It isn’t easy to find a Greg Maddux card with an autograph on eBay at an affordable price that pictures him in his Braves uniform. I should add a disclaimer that it’s hard to find a card with a Greg Maddux signature that was signed specifically for the manufacturer. If I’m willing to trust people, I can find numerous autographs of the great Maddux, sometimes for as little as ten dollars. I am not the trustworthy type though so I can’t go there. None the less, I have a hundred dollars and my goal is to find a Greg Maddux autograph that doesn’t suck that pictures him in an Atlanta Braves uniform. It also can’t be ugly, which means no Panini autographs.
So, I type Greg Maddux into the little search box on eBay and I get over 11,000 results. I narrow them down by clicking “Cards” and then selecting Autographs which gives me around a hundred and twenty listings to go through. Some I can reject out of hand. I don’t care how great a card is, I don’t want a graded card trapped in a hard plastic enclosure. What’s the point of a baseball card you can’t hold in your hand? A great many of the listings are hand signed cards, and I can only assume that the vast majority of them are fakes. I skip those. There are a lot of cards that show Maddux in his Cubs, Padres or Dodgers uniforms and I surely don’t want one of those.
There was a time where I would use other tricks to limit the number of listings I have to comb through. I could specifically select ungraded cards, but I’ve found that sellers almost never include the correct information. I could include Braves in my query, but many sellers list every team a guy ever played for in the listing, and others don’t include a team at all. 120 listings is not an unmanageable number anyway.
The best autograph I see is his 2001 Donruss Notable Nicknames Signature card. Maddux not only signed the card as Greg “Bulldog” Maddux, but the “Bulldog” part of his signature is readable. (His name remains as unreadable as ever. He has what is easily the worst signature of any major athlete.) The seller is asking for a thousand forty-nine dollars. I expect that a “Best Offer” of a hundred bucks would be declined automatically, and I’m proven right. As I keep scrolling down, I notice an interesting listing in the ”Popular on eBay” section shown with every search.
The card in the listing is an ugly one. It’s a 2012 Upper Deck SP Signature Series autograph card of Chipper Jones. While the card itself is within my hundred dollar price range, and while Chipper’s autograph is as beautiful as ever, this is simply one ugly card. Basically, I don’t buy baseball cards that don’t include a players picture. I wish that Upper Deck still had a license because these are the kinds of cards you get from an unlicensed card manufacturer.
I had set out to spend a hundred dollars on a Greg Maddux autograph, but now I’m after a new Chipper Jones auto card. The one I have is older and isn’t nearly as valuable as some of the newer ones. I repeat my search for Chipper Jones, and I find quite a few autographs in my price range, but there weren’t any that really appeal to me. Every Chipper auto card that I find that I want to add to my collection is out of the price range. So, I type Greg Maddux into the search field again and drill down to his available autograph cards again. Before I can even start scrolling, I notice another listing in the popular section.
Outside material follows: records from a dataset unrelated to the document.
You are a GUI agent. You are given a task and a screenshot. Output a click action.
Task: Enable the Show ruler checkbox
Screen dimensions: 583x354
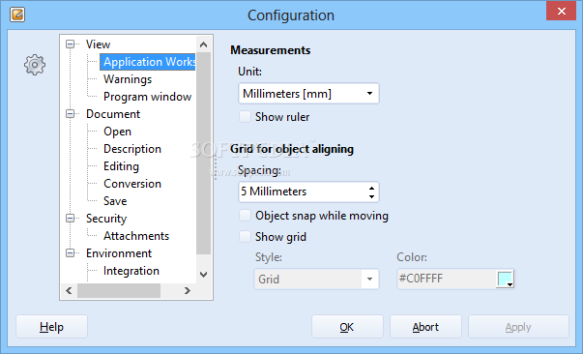pos(245,117)
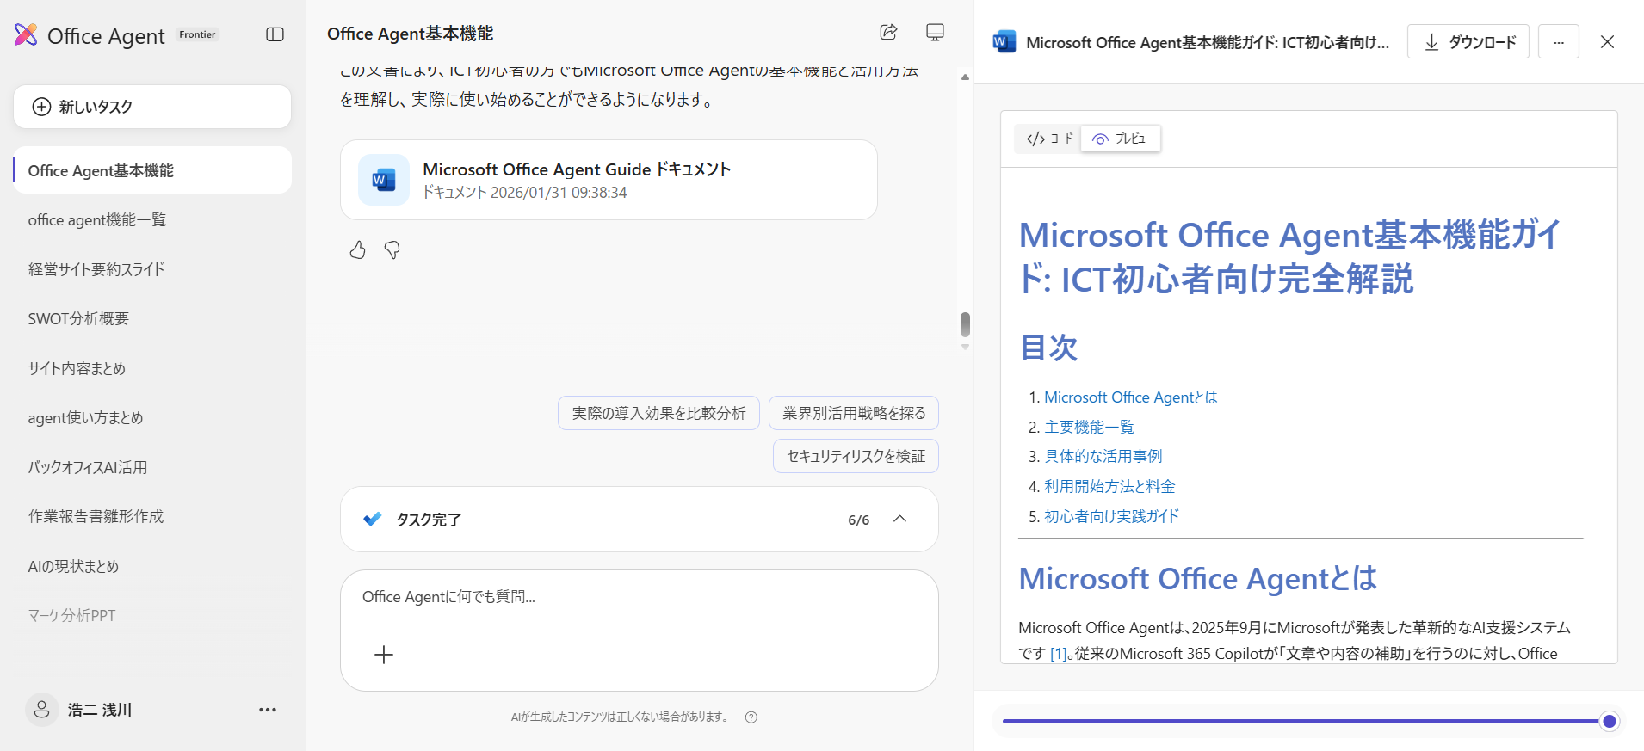
Task: Give a thumbs down to the response
Action: pyautogui.click(x=392, y=250)
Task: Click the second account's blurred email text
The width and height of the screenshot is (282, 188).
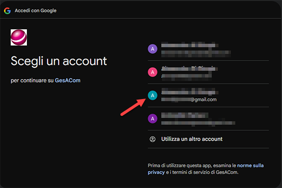Action: click(x=186, y=76)
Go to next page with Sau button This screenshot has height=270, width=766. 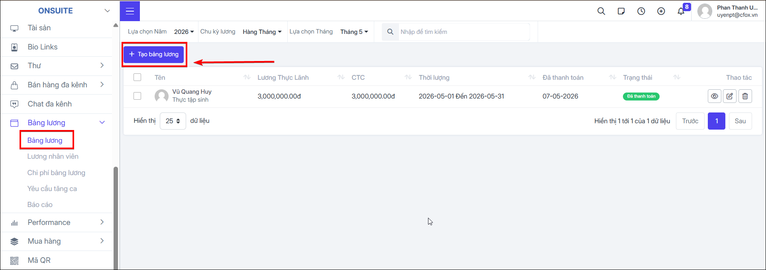click(x=740, y=121)
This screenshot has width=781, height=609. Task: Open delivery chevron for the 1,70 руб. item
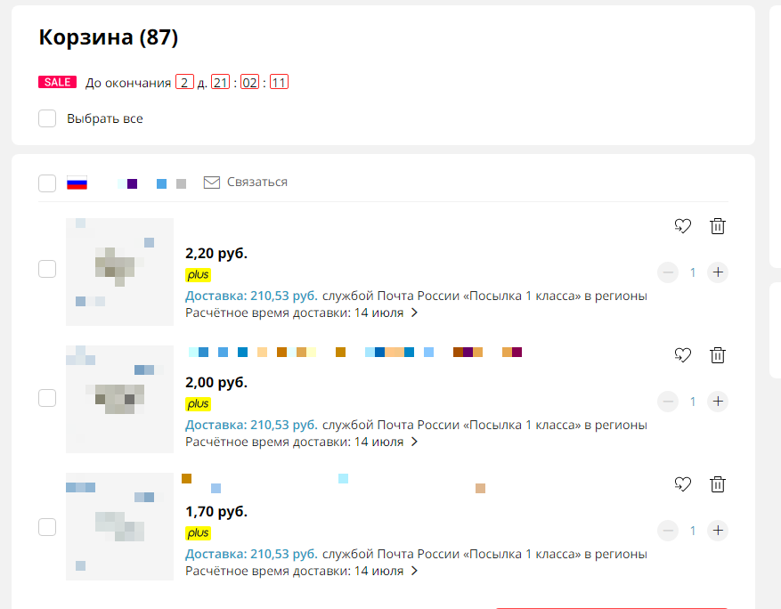(x=414, y=571)
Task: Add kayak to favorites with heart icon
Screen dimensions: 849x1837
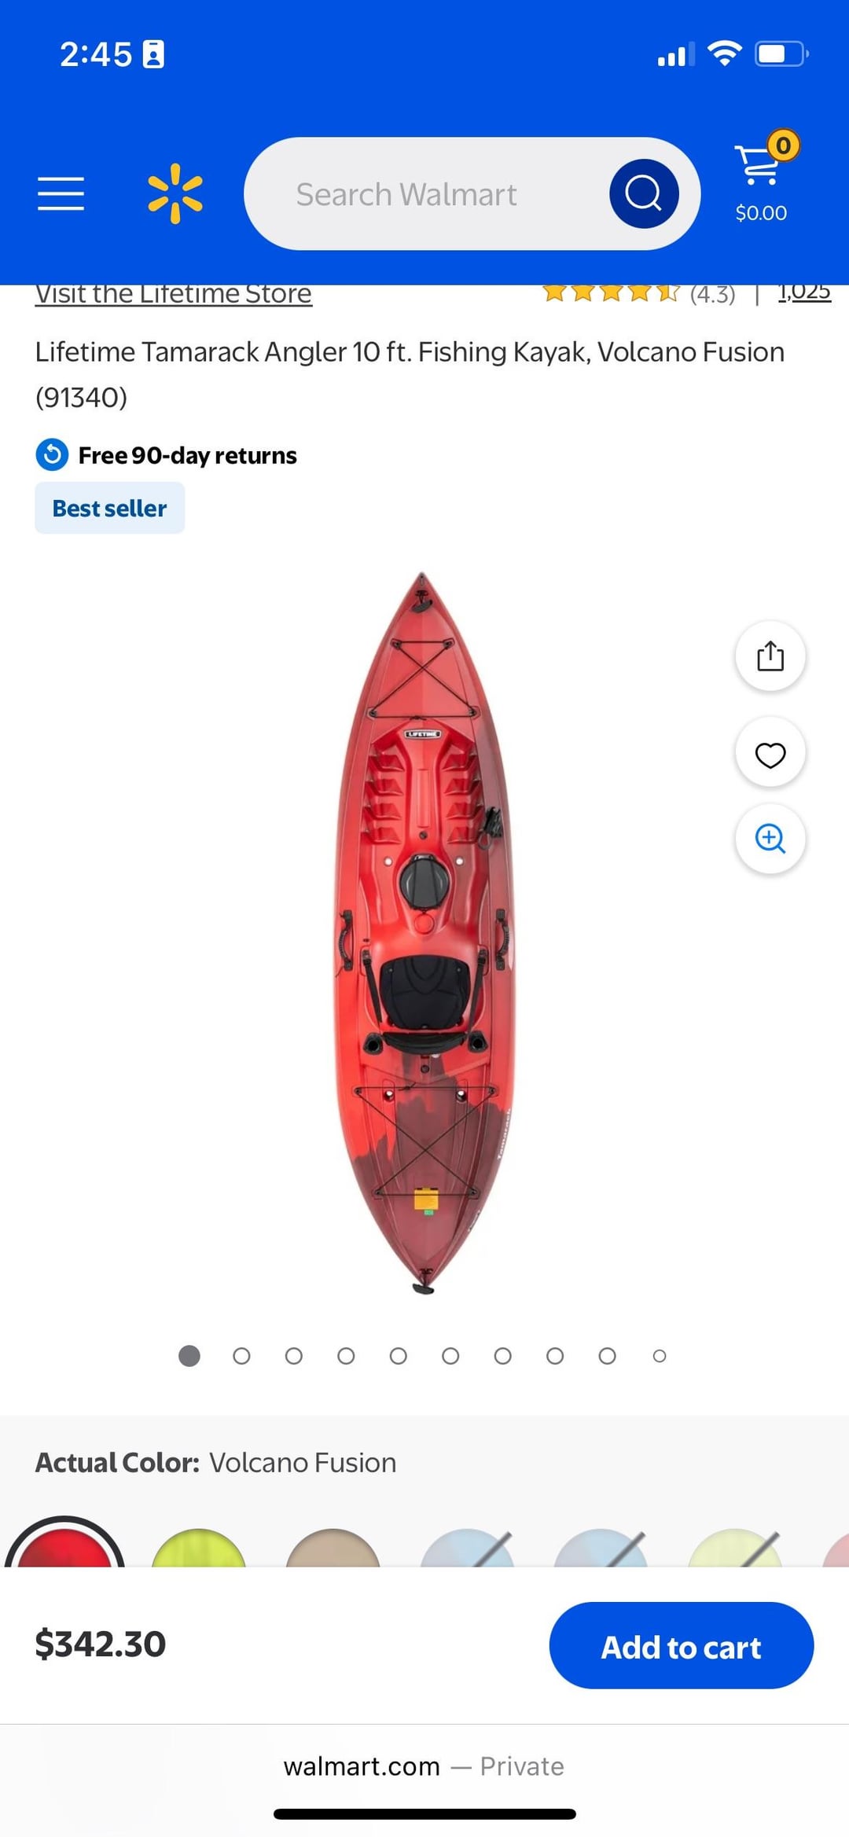Action: pyautogui.click(x=770, y=754)
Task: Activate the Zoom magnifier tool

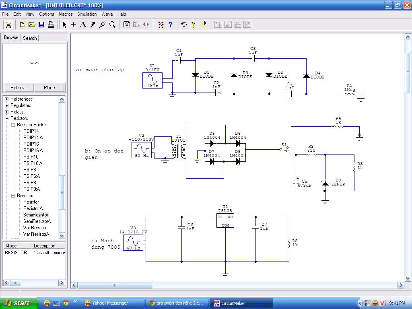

I’ve mentioned the amazing 1953 Bowman Warren Spahn card before. It’s one of those iconic Braves cards that every collector should have in their collection, and I’m a little ashamed to admit that I don’t have one in mine. The listing pointed to a nearly perfect example of the card. The card is well centered with good corners and only slight wear on the sides of the card. A classic vintage card like this is worth all two-hundred and seventy dollars for which the seller is asking. That’s out of my price range, but I need this card.
So, I’m looking to purchase a 1953 Bowman Warren Spahn for under a hundred dollars. I start at the bottom and two cards around thirty-five dollars have my attention. The first is in rough shape. (The card is the one on the left above.) The corners are a little round. There’s surface wear. The card has at least a dozen creases, some small and a few very large. This card is a perfect example of what makes the 1953 Bowman set, and the Spahn card in particular, so amazing. This card, which would almost certainly grade in poor condition, is utterly beautiful. The set is to first to use full color photography and the colors pop off the card. There’s nothing ugly about this baseball card. It would be a privilege to add it to my collection.
The other thirty-five dollar listing is actually a thirty-three dollar listing of the same card. While the card is far from mint condition, it is in excellent shape. The corners are slightly rounded and the edges are somewhat rough. Still, there are no visible creases. There are only a few spots where the surface of the card is blemished. I think I found my card.
So, this is the story of how I acquired my 1953 Bowman Warren Spahn card. With a budget of a hundred dollars, I was able to acquire one of the all-time great Braves collectables for just thirty-three bucks, including shipping. I wonder if I can find a Greg Maddux autograph for sixty-seven dollars.